"Perhaps the best definition of progress would be the continuing efforts of men and women to narrow the gap between the convenience of the powers that be and the unwritten charter." -- Nadine Gordimer
Nadine Gordimer (born 20 November 1923) is a South African writer, political activist and Nobel laureate.
Her writing has long dealt with moral and racial issues, particularly apartheid in South Africa. She was active in the anti-apartheid movement, joining the African National Congress during the days when the organization was banned. She has recently been active in HIV/AIDS causes.
"A child understands fear, and the hurt and hate it brings.""A desert is a place without expectation.""Censorship is never over for those who have experienced it. It is a brand on the imagination that affects the individual who has suffered it, forever.""From Ernest Hemingway's stories, I learned to listen within my stories for what went unsaid by my characters.""I cannot live with someone who can't live without me.""People give one another things that can't be gift wrapped.""Power is something of which I am convinced there is no innocence this side of the womb.""Responsibility is what awaits outside the Eden of Creativity.""The creative act is not pure. History evidences it. Sociology extracts it. The writer loses Eden, writes to be read and comes to realize that he is answerable.""The facts are always less than what really happened.""The gap between the committed and the indifferent is a Sahara whose faint trails, followed by the mind's eye only, fade out in sand.""There is no moral authority like that of sacrifice.""Time is change; we measure its passing by how much things alter.""Truth isn't always beauty, but the hunger for it is.""Writing is making sense of life. You work your whole life and perhaps you've made sense of one small area."
She was born around Springs, Gauteng, an East Rand mining town outside Johannesburg, the daughter of Isidore and Nan Gordimer. Her parents were both Jewish immigrants, her father a watchmaker from Lithuania near the Latvian border, and her mother from London. Gordimer's early interest in racial and economic inequality in South Africa was shaped in part by her parents. Her father's experience as a Jewish refugee in czarist Russia helped form Gordimer's political identity, but he was neither an activist nor particularly sympathetic toward the experiences of black people under apartheid.Conversely, Gordimer saw activism by her mother, whose concern about the poverty and discrimination faced by black people in South Africa led her to found a crèche for black children. Gordimer also witnessed government repression firsthand, when as a teenager the police raided her family home, confiscating letters and diaries from a servant's room.
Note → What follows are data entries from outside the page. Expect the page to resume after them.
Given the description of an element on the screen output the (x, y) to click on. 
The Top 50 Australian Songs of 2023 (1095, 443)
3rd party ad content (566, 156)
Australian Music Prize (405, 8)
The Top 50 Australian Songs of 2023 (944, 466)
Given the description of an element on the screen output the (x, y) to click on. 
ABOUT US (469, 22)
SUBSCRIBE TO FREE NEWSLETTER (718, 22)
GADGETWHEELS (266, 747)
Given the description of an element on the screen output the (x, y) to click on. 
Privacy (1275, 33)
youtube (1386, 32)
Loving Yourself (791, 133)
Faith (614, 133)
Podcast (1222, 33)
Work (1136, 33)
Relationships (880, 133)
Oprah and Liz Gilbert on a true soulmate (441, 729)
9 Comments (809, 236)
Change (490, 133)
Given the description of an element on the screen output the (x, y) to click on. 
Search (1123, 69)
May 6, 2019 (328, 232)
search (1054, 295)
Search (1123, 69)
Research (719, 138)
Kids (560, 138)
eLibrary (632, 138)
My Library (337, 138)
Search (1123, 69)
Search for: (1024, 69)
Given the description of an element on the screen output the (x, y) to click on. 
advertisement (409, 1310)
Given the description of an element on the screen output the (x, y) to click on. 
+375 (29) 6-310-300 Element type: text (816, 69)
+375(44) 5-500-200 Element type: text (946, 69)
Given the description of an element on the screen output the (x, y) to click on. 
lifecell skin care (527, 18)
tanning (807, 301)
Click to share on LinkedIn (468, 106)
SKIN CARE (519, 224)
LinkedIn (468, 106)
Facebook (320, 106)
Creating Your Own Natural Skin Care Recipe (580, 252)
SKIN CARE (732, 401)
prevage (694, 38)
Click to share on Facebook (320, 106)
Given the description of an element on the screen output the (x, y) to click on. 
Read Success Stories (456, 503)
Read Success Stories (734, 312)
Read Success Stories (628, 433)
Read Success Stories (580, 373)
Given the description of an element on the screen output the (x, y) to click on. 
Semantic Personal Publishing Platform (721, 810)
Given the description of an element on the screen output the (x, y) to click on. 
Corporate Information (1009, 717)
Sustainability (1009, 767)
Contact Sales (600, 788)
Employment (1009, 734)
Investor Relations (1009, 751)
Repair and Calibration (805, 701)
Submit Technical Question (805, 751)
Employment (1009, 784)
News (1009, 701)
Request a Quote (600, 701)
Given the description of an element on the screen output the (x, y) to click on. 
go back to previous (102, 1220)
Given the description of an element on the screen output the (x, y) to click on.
Gordimer was educated at a Catholic convent school, but was largely home-bound as a child because of her mother's "strange reasons of her own" (apparently, fears that Gordimer had a weak heart). Home-bound and often isolated, she began writing at an early age, and published her first stories in 1937 at the age of fifteen. Her first published work was a short story for children, "The Quest for Seen Gold," which appeared in the Children's Sunday Express in 1937; "Come Again Tomorrow," another children's story, appeared in Forum around the same time. At the age of 16, she had her first adult fiction published.
Gordimer studied for a year at the University of the Witwatersrand, where she mixed for the first time with fellow professionals across the color bar. She also became involved in the Sophiatown renaissance. She did not complete her degree, but moved to Johannesburg in 1948, where she has lived ever since. While taking classes in Johannesburg, Gordimer continued to write, publishing mostly in local South African magazines. She collected many of these early stories in Face to Face, published in 1949.
In 1951, the New Yorker accepted Gordimer's story "A Watcher of the Dead", beginning a long relationship, and bringing Gordimer's work to a much larger public. Gordimer, who has said she believes the short story is the literary form for our age, has continued to publish short stories in the New Yorker and other prominent literary journals. Gordimer's first publisher, Lulu Friedman, was the wife of the Parliamentarian Bernard Friedman and it was at their house that Gordimer met other anti-apartheid writers
Gordimer's first novel, The Lying Days, was published in 1953. In 1954, she married Reinhold Cassirer, a highly respected art dealer who established the South African Sotheby's and later ran his own gallery; their "wonderful marriage" lasted until his death from emphysema in 2001. It was her second marriage and his third. Their son, Hugo, was born in 1955, and is today a filmmaker in New York, with whom Gordimer has collaborated on at least two documentaries. Hugo Cassirer later married Sarah Buttrick, and had three children: Kate, Roland, and Conrad. Gordimer also has a daughter, Oriane (born 1950), by her first marriage.